Ha voglia di scappare da Valle Cervo, dall’ormai desolata provincia biellese, dove i centri commerciali e le aziende hanno lasciato solo scheletri vuoti di capannoni consumati dalla crisi.
Marina insegue un padre distratto e distante, che lei ama alla follia e che vorrebbe riavere nella sua vita, e prova a tenersi stretto quello che le rimane dell’affetto di sua madre, ormai alcolizzata. Tutti sembrano averla abbandonata.
Tutti tranne Andrea.

Lui, figlio dell’ex sindaco berlusconiano di Biella, in perenne competizione con un fratello volato oltreoceano, ha deciso di lasciare gli studi prima della tesi per salire sui monti e mettersi a fare il margaro, mungere mucche, fare il formaggio, il lavoro di suo nonno.
Andrea vuole restare nella sua terra a costruirsi un faticoso avvenire lì dove non è rimasto nulla, se non il ricordo di un benessere rosicchiato fino all’osso. Marina vuole invece scappare. Non si accorge della sua valle che si spegne. Lei brucia così tanto dentro, troppo.

I due si attraggono, non riescono a fare a meno l’uno dell’altra. Eppure non riescono a stare insieme. Diversi, a loro modo solitari, determinati, passionali. Uguali e diversissimi. Innamorati e nemici.
Sono due pianeti, Marina e Andrea, risoluti ma indecisi, ingenui ma profondi, determinati ma fragili.
Lei è sfacciata, spregiudicata, ignorante e vitale, lui è geloso, burbero, colto e paziente.
Se è vero il luogo comune che fa attrarre gli opposti, la loro storia dovrebbe essere piena di scintille…
E invece, durante la lettura, la tensione scema.

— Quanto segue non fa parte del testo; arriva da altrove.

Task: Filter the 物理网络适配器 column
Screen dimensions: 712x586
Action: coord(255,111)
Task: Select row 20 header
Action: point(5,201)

Silvia, con Acciaio, la sua fortunata opera prima, ci aveva regalato un racconto feroce e crudo di un’amicizia che cresce mentre tutto intorno muore. Aveva descritto un universo che si sta spegnendo, lasciando intorno macerie e desolazione.
In Marina Bellezza ci parla di un mondo che è già sparito, andato, bruciato, consumato da generazioni avide e spregevoli che non hanno lasciato nulla ai figli. Ci parla di giovani che cercano alternative all’esodo e di una nuova miseria, che ti costringe a costruire proprio su quelle macerie.
Per quanto il secondo romanzo riviva in alcuni punti la durezza avvincente del primo, perde spesso di carattere.

Manca un po’ di coraggio, un po’ di mordente, che avrebbero reso la storia d’amore più avvincente e credibile.

La passione dei vent’anni si riduce ai colpi di testa e ai capricci di lei e alla caparbietà ottusa di lui. Sembra quasi che vivano ogni loro passione come una ripicca, come il desiderio di un indennizzo. Mentre i sogni, anche se nascono da una perdita, sono sempre pieni di molto altro, di visioni, di speranza, di magia, di adrenalina.
Forse, l’amore che più ci commuove nel romanzo, è quello dell’autrice per la sua terra, il biellese, che descrive come qualcosa di fragile, come un vaso di vetro andato in frantumi e poi incollato, che bisogna maneggiare con cura per non rischiare di perderlo ancora.
L’Avallone racconta un microcosmo che si ripopola di giovani senza avvenire, che possono sperare di sopravvivere solo tornando indietro. Giovani che ripopolano le valli per fare mestieri scomparsi.

Sareste disposti a rinunciare alla vostra terra per il futuro?
Io che sono apolide, con troppe patrie e poche radici, avrei detto di sì, a vent’anni come ora.
I protagonisti del libro, invece, hanno il coraggio di chi resta, perché amano più di ogni altra cosa il posto in cui sono nati.

Diceva Jules Renard: “Il mio paese è là dove passano le nuvole più belle.”